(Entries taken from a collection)
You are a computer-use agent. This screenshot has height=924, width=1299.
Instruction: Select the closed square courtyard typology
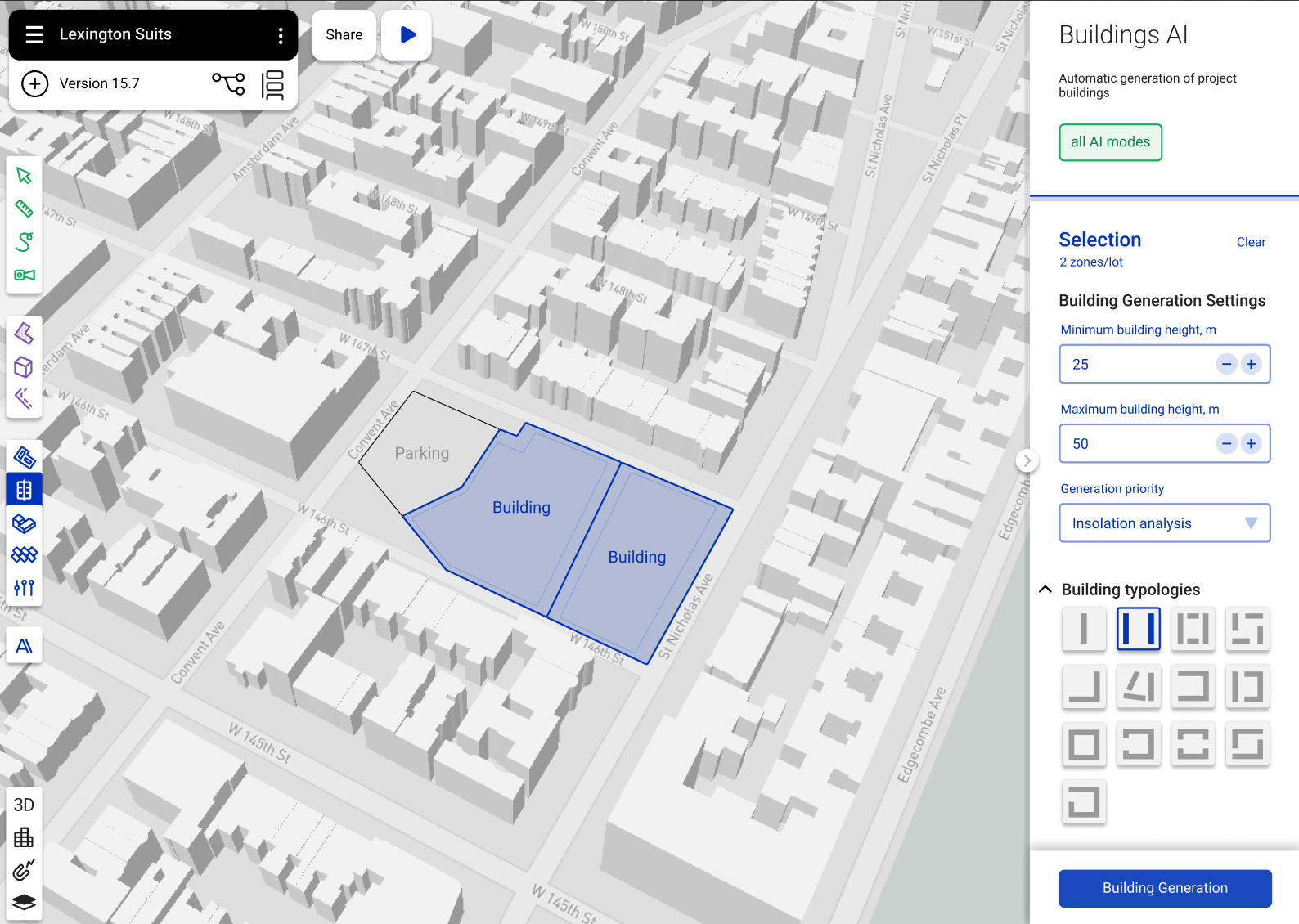pyautogui.click(x=1084, y=745)
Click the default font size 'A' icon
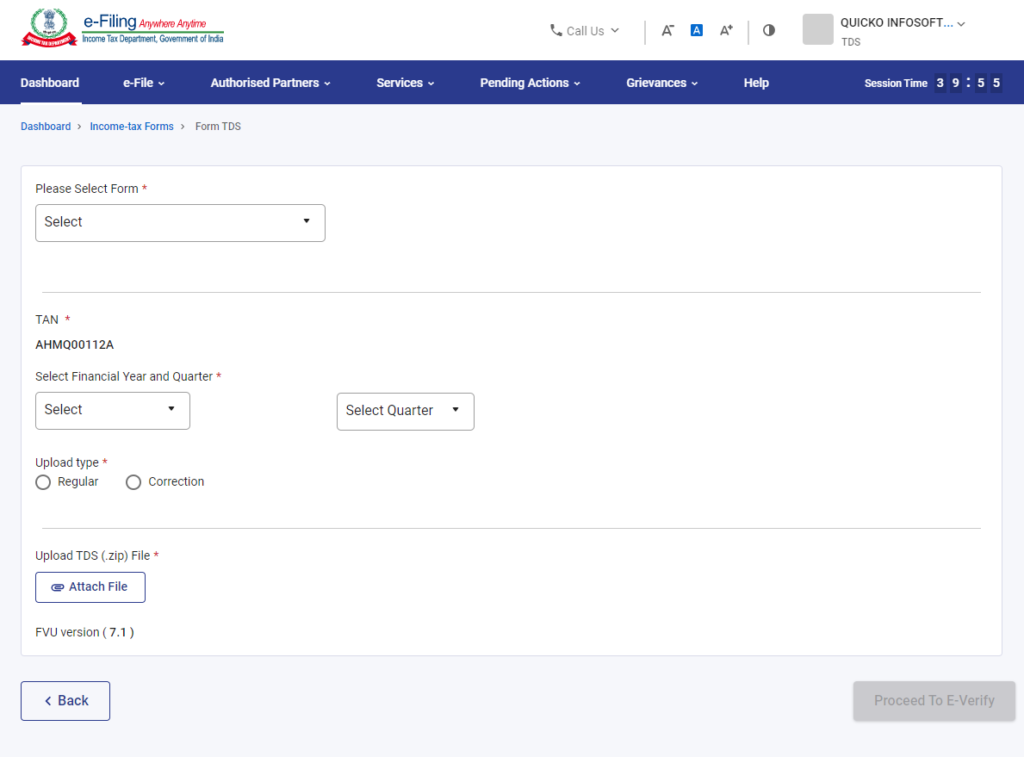Image resolution: width=1024 pixels, height=757 pixels. click(696, 31)
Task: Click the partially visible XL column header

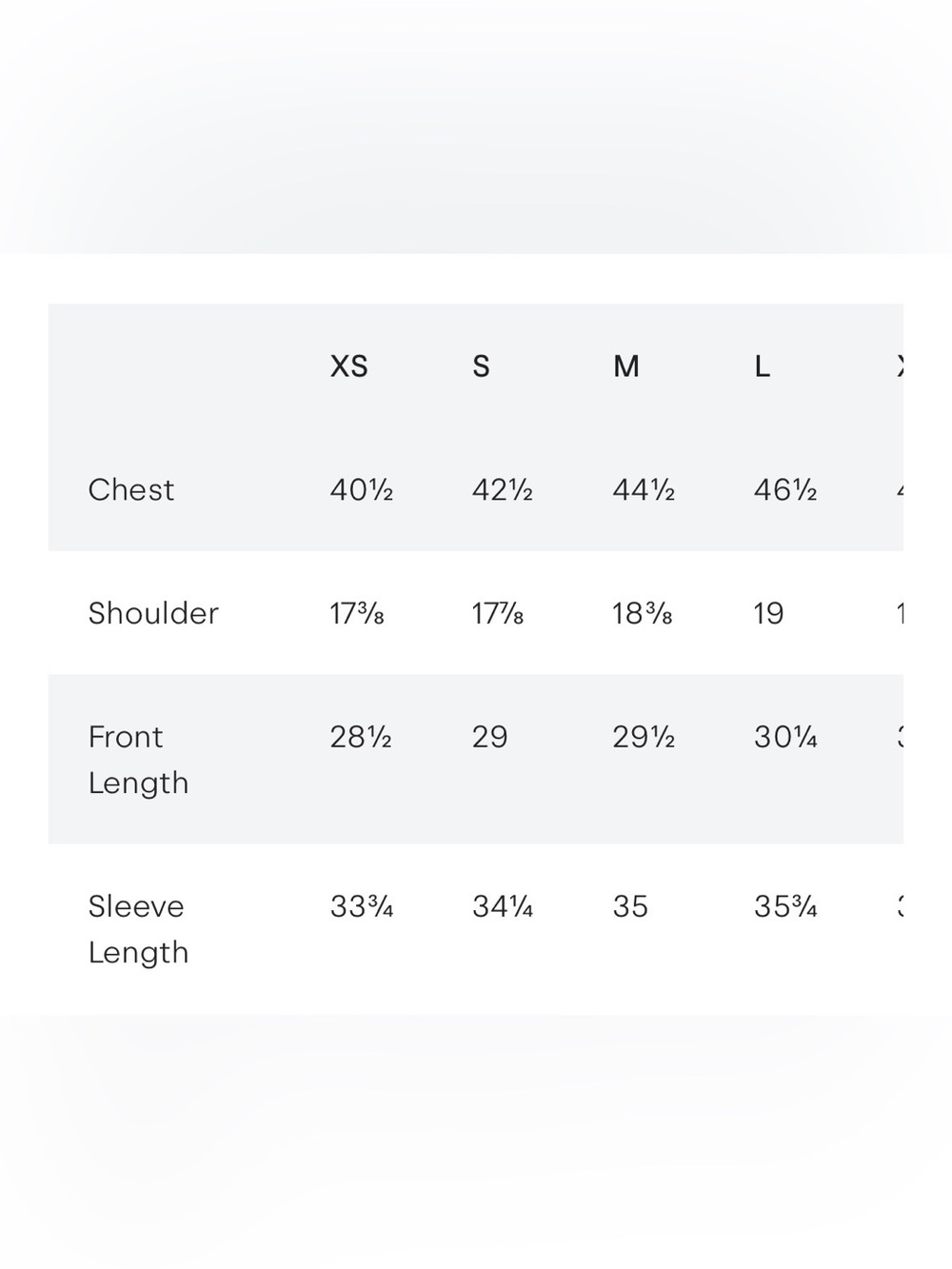Action: tap(900, 367)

* **TASK GOAL**
Print the records above exactly, minus pictures.

* **TASK RESPONSE**
You are a computer-use agent. This screenshot has height=924, width=1299.
Instruction: Select the closed square courtyard typology
pyautogui.click(x=1084, y=745)
Click the default font size 'A' icon
Image resolution: width=1024 pixels, height=757 pixels. click(696, 31)
Task: Click the partially visible XL column header

Action: tap(900, 367)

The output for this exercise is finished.